IMMIGRATION - «Aujourd'hui est un jour dangereux», sourit Ahmadshah, habits tachés, pantalon fatigué. Le jour se lève ce 21 juillet dans la «jangal», la plus grande «jungle» de Calais, bois peuplé d'Afghans Pachtounes. A l'entrée de la forêt, c'est l'habituel va et vient pour remplir bouteilles et jerricans à la pompe à eau, mais les esprits sont ailleurs. On observe la route, d'où pourraient surgir les fourgons de CRS. On craint de voir la jungle vidée, et détruite. On craint surtout, d'être arrêté et expulsé. Une rumeur a daté le nettoyage au 21 juillet, et puis rien, .

Mineurs. Eric Besson dit vouloir se débarrasser de ces bidonvilles «avant la fin de l'année». Seulement voilà : on peut vider la jungle comme on a fermé Sangatte, c'est à dire sans rien régler.

D'abord parce que le nombre de migrants à la rue est sans précédent. Ils sont quelque 1100 à 1200 migrants dans les rues de Calais, et environ 2000 sur le littoral nordiste. Le passage est de plus en plus difficile. Les gens mettent entre trois et cinq mois, contre un mois environ il y a encore un an. D'autres arrivent tous les jours, d'Afghanistan, d'Iran, d'Irak, de Somalie, du Soudan, d'Erythrée, surtout. Où iront-ils? L'Etat, par différentes voix, a déjà formulé un début de réponse : l'asile pour certains, ensuite une prise en charge les mineurs, mais aussi des retours volontaires au pays, et enfin, les «retours forcés». Pas si simple.

L'asile? Le Haut commissariat aux réfugiés et France Terre d'Asile informent les migrants depuis le 1er juillet. «Ils ont tout intérêt à le demander. Pour leurs nationalités, les taux d'accord de l'Ofpra ne sont pas mauvais», souligne Marie-Ange Lescure, représentante du HCR à Calais (1). A cause des difficultés pour passer en Grande-Bretagne, des nouvelles d'expulsions d'Afghans vers Kaboul, et de la hausse du nombre de migrants, les demandes augmentent. «Un par jour en ce moment rien que chez nous» raconte Jacky Verhaerghen, du Secours Catholique. Depuis le 5 mai date de l'ouverture de la permanence à la sous-préfecture de Calais, 170 personnes ont été enregistrées. 31 ont reçu une autorisation provisoire de séjour, 29 sont en Centre d'accueil pour demandeur d'asile (Cada). Problème : ils ont 21 jours pour faire leur récit, or, dans le Calaisis, c'est justement trois semaines d'attente pour être logé en Cada. Du coup, ils doivent rédiger leur récit de vie «sur les genoux, dans la jungle», raconte Marie-Ange Lescure, «ce n'est pas serein». Sans compter que les passeurs font pression sur eux. «Un migrant qui demande l'asile, c'est un client perdu».
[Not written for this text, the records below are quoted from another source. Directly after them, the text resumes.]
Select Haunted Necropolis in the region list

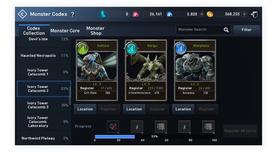tap(44, 56)
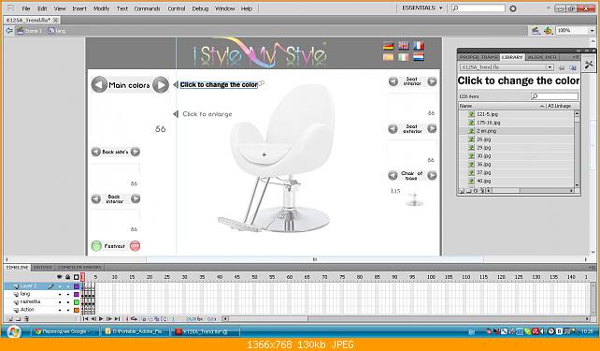This screenshot has height=351, width=600.
Task: Click the Main colors left arrow button
Action: [99, 84]
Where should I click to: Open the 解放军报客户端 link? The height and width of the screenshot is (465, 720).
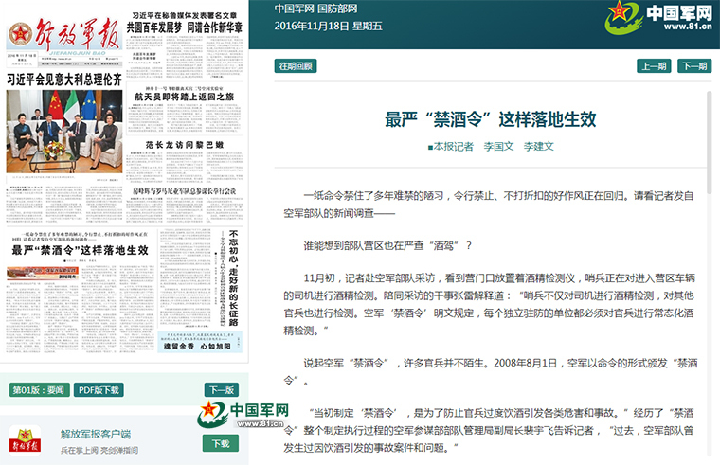coord(96,435)
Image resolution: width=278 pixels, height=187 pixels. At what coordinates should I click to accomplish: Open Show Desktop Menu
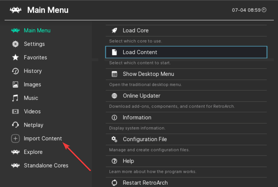[x=148, y=74]
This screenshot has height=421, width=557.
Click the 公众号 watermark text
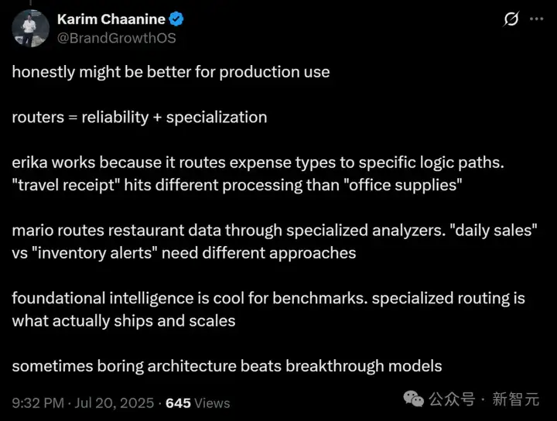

Peau. Deuxième problème : les empreintes digitales. 51 migrants été identifiés par leurs empreintes lors de leur passage sur les bornes de la base européenne de données Eurodac, à l'entrée en Europe, en Grèce et en Italie. La France peut donc les obliger à demander l'asile dans ces pays là. Certains se brûlent ou se coupent la peau des doigts en espérant ne pas être identifiés. Sur les 170, 57 ont effacé leurs empreintes. Marie-Ange Lescure réclame à la France une souplesse sur ce point : «Dublin serait formidable si tout le monde avait les mêmes chances de protection partout, ce n'est pas le cas». Les chances sont moindres en Grèce qu'en France.
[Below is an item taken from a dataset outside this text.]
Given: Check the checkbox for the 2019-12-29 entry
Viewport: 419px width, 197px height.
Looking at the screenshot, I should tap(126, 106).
Pour les mineurs non plus, rien n'est simple. Ils sont de plus en plus nombreux, parfois seuls à 9 ans. Quand ils sont pris en charge, ils finissent par fuir les centres d'hébergement, où ils sont perdus. Ils reviennent dans la jungle. Environ 2400 sont passés par l'Aide sociale à l'enfance l'an dernier dans la région, la plupart sont retournés à la rue. Les retours volontaires prônés par l'Etat? Financés entre 2000 et 4000 euros, selon les projets, ils sont de plus en plus nombreux. Dans la jungle, la plupart haussent les épaules, quand on leur parle du projet de retour. «J'ai payé 14000 dollars pour venir jusqu'ici et tu veux me donner 2000?» Et selon Nazenine Lajili, de l'Organisation internationale pour les migrations à Calais, ceux qui sont en danger dans leur pays ne rentrent pas.

«Zones sûres». Pour les retours forcés, c'est le même risque. Le sous-préfet de Calais, annonce des retours forcés, bientôt, vers les «zones sûres» d'Afghanisan. Il indique que la France expulse déjà vers les provinces Kurdes d'Irak réputées sûres. Pour Wahid Nowabi, de l'association Ensemble pour l'Afghanistan basée à Grenoble, l'expulsion est à haut risque. «Les gens souscrivent un emprunt auprès des passeurs. S'ils rentrent, passeurs leur donnent deux mois maxi pour rembourser, sous peine de mort». Cet automne, un charter franco-britannique d'Afghans a fini par ne jamais décoller, sous la pression du HCR et des associations.

Thé et galettes. Dans la jungle, Ahmadshah et ses amis Kamran et Bilal offrent le petit déjeuner. Il y a des galettes pain plat toutes chaudes, cuites au feu, et du thé très sucré. Ahmadshah a une bosse sur la main, il dit qu'elle a été traversée par une balle, et qu'il a peur de l'expulsion. «Si je rentre là-bas, les Taliban ne me laissent pas le choix, soit je me tue, soit je dois tuer des soldats français et américains.»

Haydée Sabéran

Photo Pascal Rossignol/Reuters : Dans la «jungle», près du port de Calais, en avril 2009

(1) Après parution de l'article, Marie-Ange Lescure nous a indiqué par mail : «L'asile n'est pas la solution pour tous à Calais et sur le littoral Nord, l'idée n'est pas de faire du "chiffre" mais de trouver au cas par cas la meilleure solution pour chaque personne».